PROVIDED TEXT:
◆ ◆ ◆

19. Now the question is, whether accused was

driving the said offending vehicle in a rash and negligent

manner endangering the human life and because of the

same, the said accident has taken place. To ascertain the

same, we have to read the evidence spoken to by the

witnesses so examined in this case. No doubt to some

extent some of the witnesses have been turned hostile,

but that does not mean that, such a hostility of the

witnesses would help the accused in proving his defence. It

is for the accused to prove his innocence too once the

prosecution is able to establish its case.

20. On reading of the evidence of the witnesses so

recorded by the trial Court in the shape of PW.1 the

complainant and other witnesses, though some witnesses

have been turned hostile but, the other persons being

injured who were travelling in the said tractor-trailer, go to

establish about nature of driving of the said offending

vehicle by the accused.

21. PW.1 the complainant reiterates the contents

of the complaint in brief in his evidence about the driving

of the said offending by the accused. According to him,

tractor was at medium speed. He says 27 persons were

injured in the said accident.

22. PW.2 - Mehaboob was an eyewitness and

states in his evidence that about 30-35 laborers were

traveling in the said offending vehicle from Teertha Bhavi

to Mudgal. The said accident has taken place near Dinni

Bhavi village. He saw the said accident from at a distance

of half kilometer. One person died in the accident. Thus

the from the evidence of PWs.1 and 2 it is proved that

there was an accident of the said offending vehicle,

wherein trailer turtle down.

23. PW.3 - Hussain Sab states that due to jump

the said accident taken place, PW.4- Shabana Begum

states that at the time of accident the tractor took jerk at

the hump and therefore it was capsized, PW.5 - Noorja

states that she cannot say the cause of accident, PW.6 -

Devamma states that near Mathur Village the tractor

suddenly got jumped and she sustained grievous injuries.

She further states that she cannot say the cause of

accident. All these witnesses have been declared as hostile

witnesses by the prosecution, but nothing worth is elicited

so as to disbelieve their version given in the examination-

in-chief. Therefore, to some extent their evidence would

help the case of the prosecution to prove the nature of

driving of offending vehicle by accused.

◆ ◆ ◆

SOURCE EXCERPT:
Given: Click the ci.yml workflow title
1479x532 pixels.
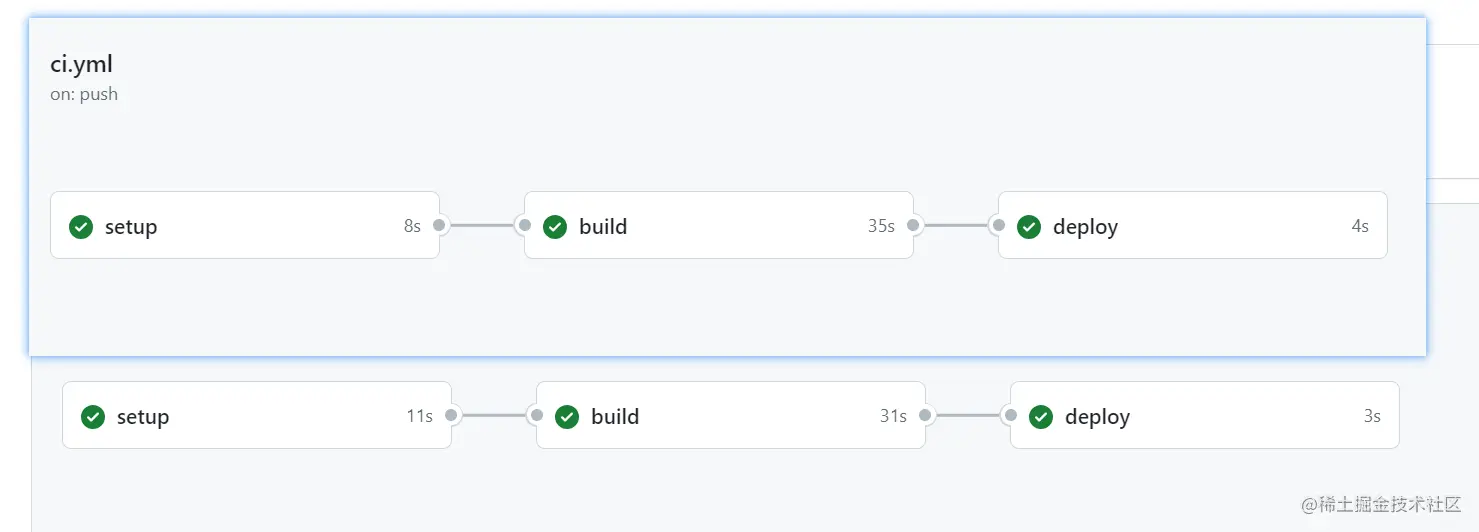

◆ ◆ ◆

WHAT THE TASK REQUIRES:
Rewrite the judgment excerpt starting at "witnesses by the" and ending at "vehicle by accused.", with "disbelieve" replaced by "discredit".

TASK SOLUTION:
witnesses by the prosecution, but nothing worth is elicited

so as to discredit their version given in the examination-

in-chief. Therefore, to some extent their evidence would

help the case of the prosecution to prove the nature of

driving of offending vehicle by accused.